The breakthrough enabled proponents and opponents of new sexual rights to claim victory on the Platform for Action and its shorter preamble, the Peking Declaration.

Compromise was won in the final hours of the conference when conservative Islamic nations agreed to drop a phrase on cultural differences that opponents said could undermine or weaken the universal nature of human rights in the document, a UN official said.

For its part, a European Union bloc gave up a demand to enshrine sexual freedoms in the declaration, which is regarded by delegates as a vital rallying cry for sexual equality and women's rights into the next century, delegates said.

Signatories agree to "ensure the full enjoyment by women and girls of all human rights and fundamental freedoms and take effective action against violations of those rights and freedoms," the compromise preamble says.
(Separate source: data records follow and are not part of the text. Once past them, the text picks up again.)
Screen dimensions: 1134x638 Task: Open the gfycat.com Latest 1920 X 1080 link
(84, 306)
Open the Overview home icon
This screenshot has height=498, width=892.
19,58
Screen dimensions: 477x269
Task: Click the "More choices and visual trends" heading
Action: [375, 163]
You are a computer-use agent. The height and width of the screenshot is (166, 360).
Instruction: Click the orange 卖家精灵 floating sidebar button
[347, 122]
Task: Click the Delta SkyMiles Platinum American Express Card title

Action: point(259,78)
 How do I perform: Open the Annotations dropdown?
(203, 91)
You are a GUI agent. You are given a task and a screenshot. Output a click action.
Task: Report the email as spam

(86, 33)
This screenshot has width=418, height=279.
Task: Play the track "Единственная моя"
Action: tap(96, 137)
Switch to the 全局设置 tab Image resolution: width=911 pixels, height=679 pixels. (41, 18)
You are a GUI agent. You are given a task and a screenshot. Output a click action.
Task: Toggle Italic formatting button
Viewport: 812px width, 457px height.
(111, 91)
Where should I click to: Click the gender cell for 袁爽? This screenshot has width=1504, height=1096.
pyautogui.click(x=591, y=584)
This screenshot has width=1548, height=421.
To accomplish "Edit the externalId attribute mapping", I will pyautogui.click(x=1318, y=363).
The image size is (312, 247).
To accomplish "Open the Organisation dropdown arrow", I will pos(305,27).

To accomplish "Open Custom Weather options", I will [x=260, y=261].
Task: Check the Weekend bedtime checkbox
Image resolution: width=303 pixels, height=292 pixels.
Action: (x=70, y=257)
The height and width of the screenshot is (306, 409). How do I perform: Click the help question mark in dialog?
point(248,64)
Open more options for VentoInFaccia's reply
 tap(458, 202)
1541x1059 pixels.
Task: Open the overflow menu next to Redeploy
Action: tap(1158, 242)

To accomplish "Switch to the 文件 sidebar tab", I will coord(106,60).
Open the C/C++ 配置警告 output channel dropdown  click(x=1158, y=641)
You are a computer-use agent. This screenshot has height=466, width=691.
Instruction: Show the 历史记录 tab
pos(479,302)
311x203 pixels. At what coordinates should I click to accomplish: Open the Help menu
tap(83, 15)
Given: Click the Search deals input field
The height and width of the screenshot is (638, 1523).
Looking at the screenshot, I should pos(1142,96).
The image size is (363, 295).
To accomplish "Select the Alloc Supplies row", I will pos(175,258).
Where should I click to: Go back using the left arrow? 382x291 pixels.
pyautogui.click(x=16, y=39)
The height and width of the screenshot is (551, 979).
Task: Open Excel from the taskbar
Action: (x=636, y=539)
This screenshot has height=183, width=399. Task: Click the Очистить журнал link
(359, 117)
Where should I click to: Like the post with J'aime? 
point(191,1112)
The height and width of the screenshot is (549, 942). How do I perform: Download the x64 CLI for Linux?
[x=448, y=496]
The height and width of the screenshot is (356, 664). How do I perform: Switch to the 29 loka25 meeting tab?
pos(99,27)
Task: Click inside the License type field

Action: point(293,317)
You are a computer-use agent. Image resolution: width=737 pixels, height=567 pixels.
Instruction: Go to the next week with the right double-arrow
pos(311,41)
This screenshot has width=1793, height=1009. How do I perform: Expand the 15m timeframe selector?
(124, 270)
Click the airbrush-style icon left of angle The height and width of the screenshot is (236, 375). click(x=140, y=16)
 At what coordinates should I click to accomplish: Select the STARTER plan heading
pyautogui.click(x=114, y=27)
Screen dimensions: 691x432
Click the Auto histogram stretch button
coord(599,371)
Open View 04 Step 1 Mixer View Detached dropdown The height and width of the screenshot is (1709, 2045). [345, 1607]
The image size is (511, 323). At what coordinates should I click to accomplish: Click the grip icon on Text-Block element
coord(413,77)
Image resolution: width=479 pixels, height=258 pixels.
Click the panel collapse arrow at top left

But they retained a phrase in the main Platform that underlines that human rights of women include the rights to control and decide matters related to their sexuality - language that opens the door to homosexuality. Conservative Islamic countries, including Iran and Sudan, had opposed that definition of rights, which can be interpreted to safeguard single parents or same-sex parents.

A senior UN official said the bargain resolved virtually all outstanding disputes over language of the two documents. "It is a package," the official said this morning, on the 12th and last day of the biggest ever UN conference.

"Paragraph 97 is the greatest success of this conference," the Irish delegation chief, Avril Doyle, said of the rights clause.

"This is because, for the first time ever in the United Nations, it's been recognised that sexual rights are human rights,'' she said. "The Islamics can sell this agreement in their countries with their own nuances and we can sell it to our countries in Europe."

An Iranian negotiator, Ziaran Borzgmehr, agreed, saying the Platform and the shorter Declaration, stripped of all references to sex, were now acceptable to his government.

The Vatican was described as conspicuously silent in the final negotiations after a week of strong public statements against establishment of "sexual rights". As a European diplomat put it, "The Vatican was helpful by saying nothing".

Sudan's government found a way to deal with issues it does not like. It pledged to implement no part of a blueprint on women's lives that conflicted with its fundamentalist interpretation of the Muslim faith.

Of the 189 countries at the conference, at least 22 planned to append formal reservations to the Platform, officials said.